Haym Salomon was a personal friend of George Washington and when he saw the state of the American Army in regard to living conditions and uniforms he was “shaken up” badly. It was a pitiful sight. It was an all volunteer army, their morale was extremely low and desertions were common.
He was eager to become involved in the war effort and tried many times to contact Robert Morris, a member of congress and the treasurer of the continental Congress. It was Morris’s job to raise money for munitions and supplies for the Revolutionary Army. The Continental Congress had no power to raise taxes and the war was on the brink of disaster. Morris, however, was anti-Semitic, he didn’t like Jews and had to be persuaded to contact Salomon for financial help. Not only did Salomon provided money for the Revolutionary Army but he also financed most of the expenses of La Fayettes” army and made personal loans to statesmen such as James Madison, Thomas Jefferson and James Monroe, with no interest. On record is the following: “Haym Salomon not only helped keep the nation in finances thru the sale of subsidies to France and Holland, he turned over to the United States all the commissions he earned. He also pledged his personal fortune to the Bank of America which would have otherwise closed. Neither he or his heirs ever collected a dime of what was due him from the government. He never even received a medal for his service.” After extensive research it has been estimated that at least $800.000 (probably a lot more) was loaned to the colonies. At 7 percent interest compounded quarterly for 217 years it has been determined that the most conservative figure due the heirs would be $2.5 trillion owed to them by the U.S. government. After Haym’s death, his wife tried for months to be repaid on the personal loans. After turning over her securities and certificates to the state treasurer she was told that her papers had been “lost”. Generations that have followed have tried, in vain, to collect any portion of these loans.

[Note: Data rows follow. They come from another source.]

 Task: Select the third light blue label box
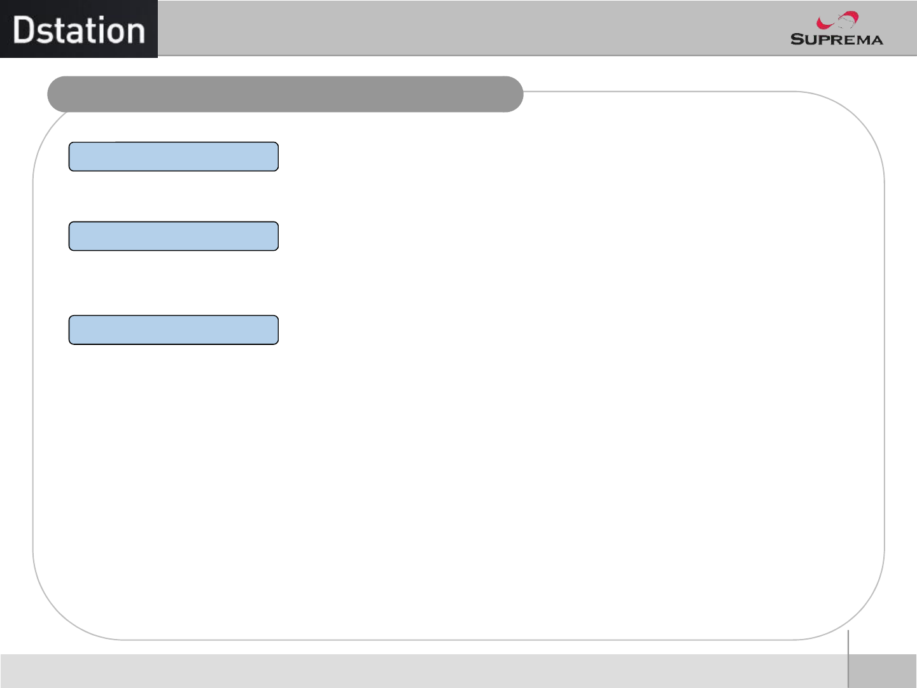pos(174,330)
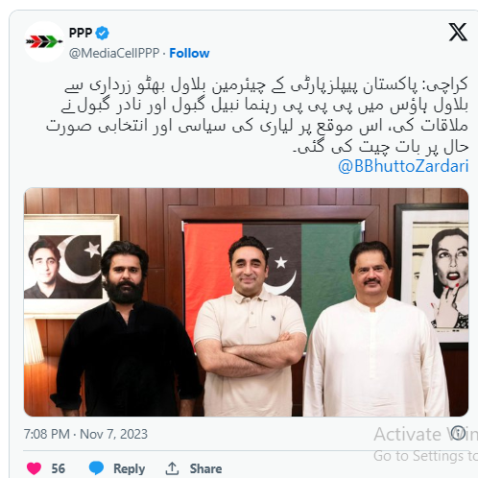Click the blue reply bubble icon
The image size is (478, 478).
[x=96, y=468]
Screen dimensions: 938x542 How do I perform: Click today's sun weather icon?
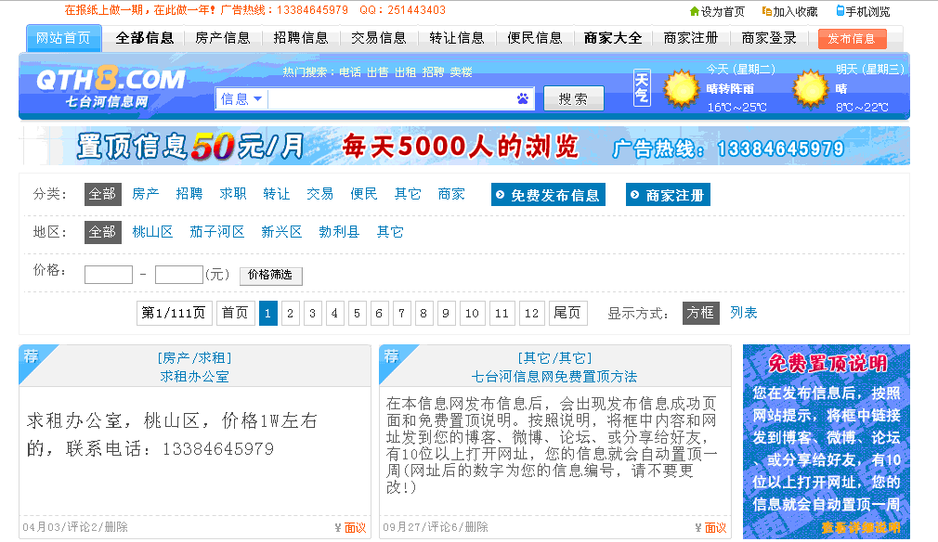click(682, 88)
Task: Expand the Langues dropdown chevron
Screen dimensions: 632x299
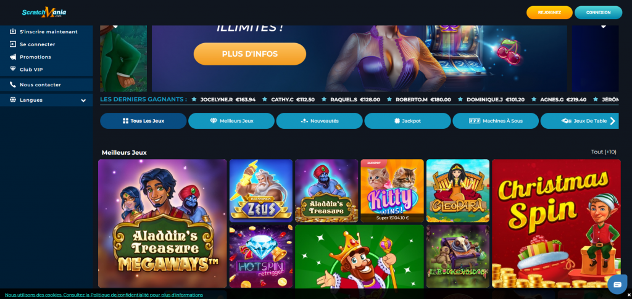Action: [x=83, y=100]
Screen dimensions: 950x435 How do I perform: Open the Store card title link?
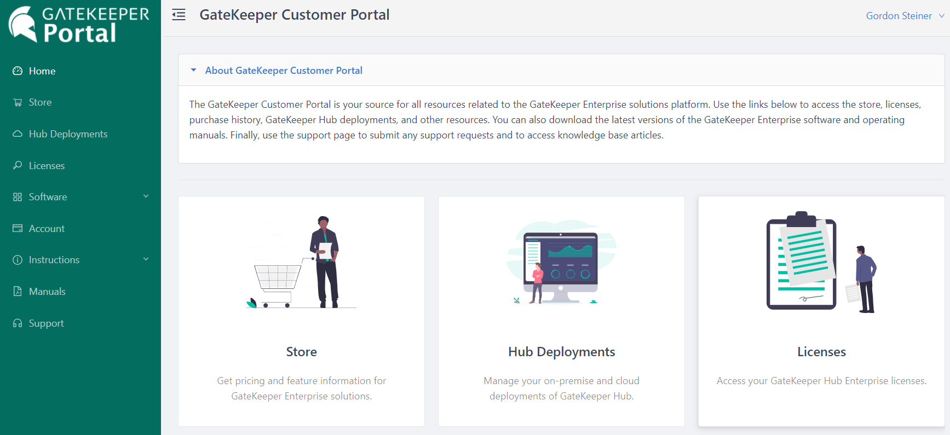[301, 352]
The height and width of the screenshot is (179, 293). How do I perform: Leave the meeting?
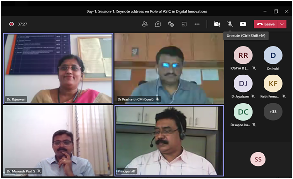pos(266,24)
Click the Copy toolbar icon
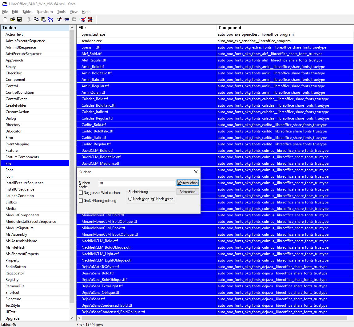The width and height of the screenshot is (354, 327). (x=36, y=19)
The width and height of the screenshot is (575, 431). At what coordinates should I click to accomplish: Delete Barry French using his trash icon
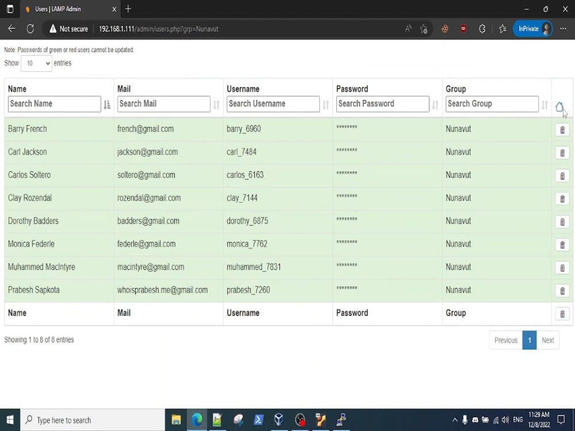click(x=562, y=129)
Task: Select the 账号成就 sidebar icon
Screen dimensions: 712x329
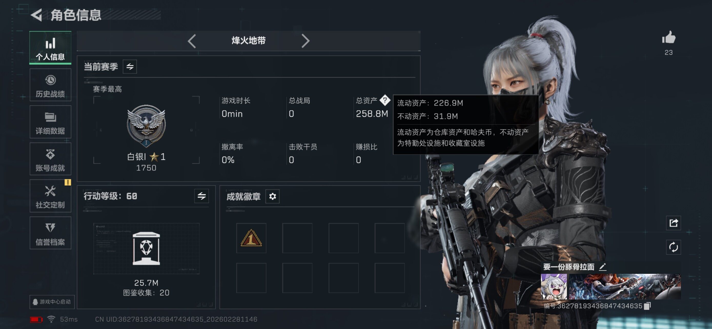Action: [50, 159]
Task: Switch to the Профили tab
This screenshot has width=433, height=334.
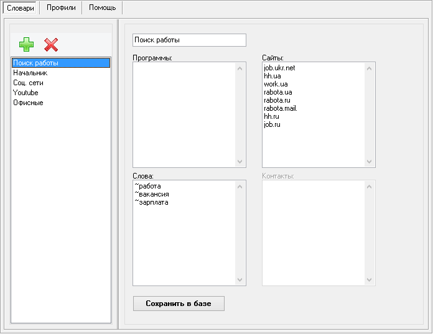Action: [61, 7]
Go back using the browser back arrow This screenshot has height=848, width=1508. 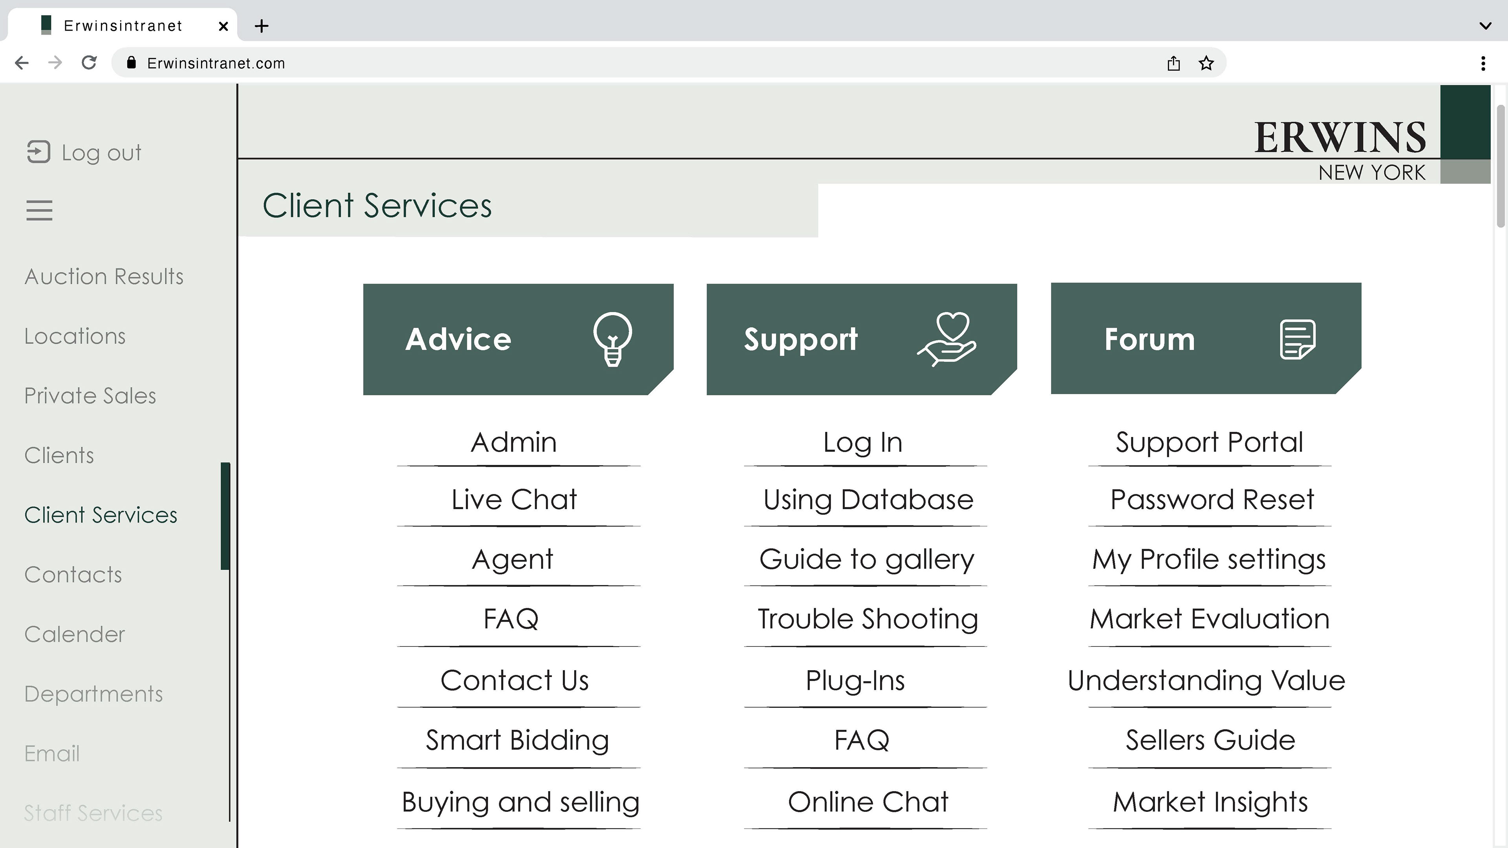(x=22, y=63)
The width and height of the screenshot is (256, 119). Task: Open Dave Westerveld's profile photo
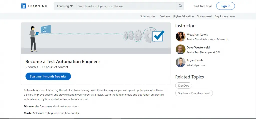181,50
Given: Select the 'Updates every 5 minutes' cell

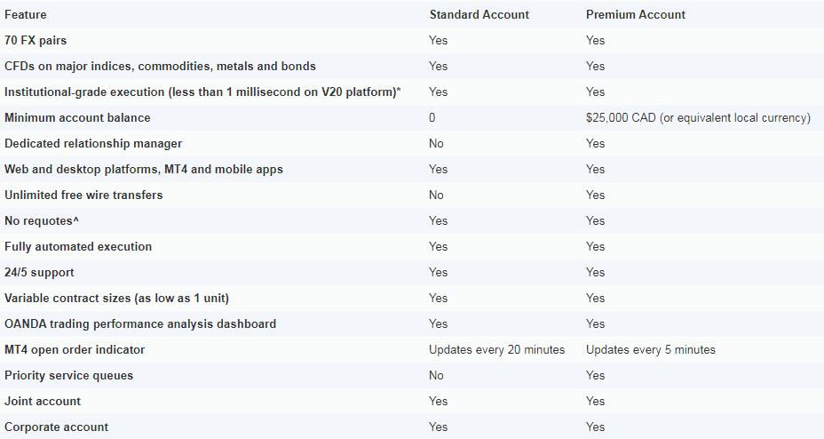Looking at the screenshot, I should (x=651, y=349).
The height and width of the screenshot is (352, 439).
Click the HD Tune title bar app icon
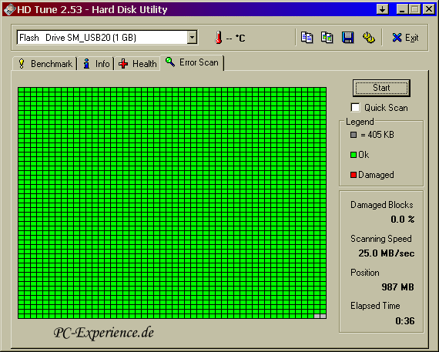click(9, 9)
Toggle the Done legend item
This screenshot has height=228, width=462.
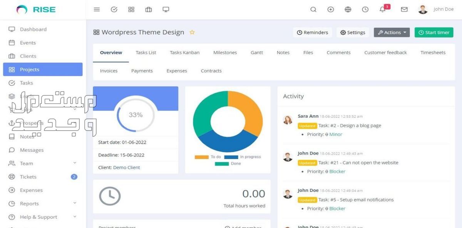point(228,164)
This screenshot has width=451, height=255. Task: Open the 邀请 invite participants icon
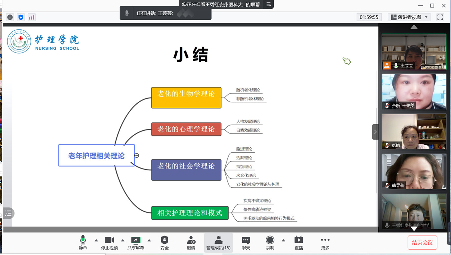click(x=191, y=243)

Disaster still loomed on the horizon after George Washington became president. Salomon was laying on his death bed dying of tuberculosis. Morris had to appeal to him for financial help, one more time. He could not refuse. He got out of bed and opened his brokerage office for a few days and raised the money needed, and saved the new nation from bankruptcy. Salomon could have amassed a fortune for his family and heirs and when confronted by his wife when she told him he’d never get paid back, his response was that “The War of Independence is not a charity but an investment. There will be a country where our children will be free to differ in the way they worship God and still enjoy the friendship of other people. I want most to leave the children an opportunity for happiness equal to that of other citizens of a new nation and a feeling that they are as important a part of the new nation as anyone else.” He died in his mid 40’s, penniless, leaving a wife and four children. He was buried in a little Jewish cemetery in Philadelphia. The location of the grave is unknown.
In 1975, the United States Postal Department published a stamp honoring Haym Salomon. “As pressure mounts on our nation to betray our Israeli allies, please take a moment to remember the debt we owe-a debt amounting to our very existence as a free nation.” There is a statue of Robert Morris, George Washington and Haym Salomon in downtown Chicago. One might ask I know George Washington and Robert Morris but who is Salomon. Now they know.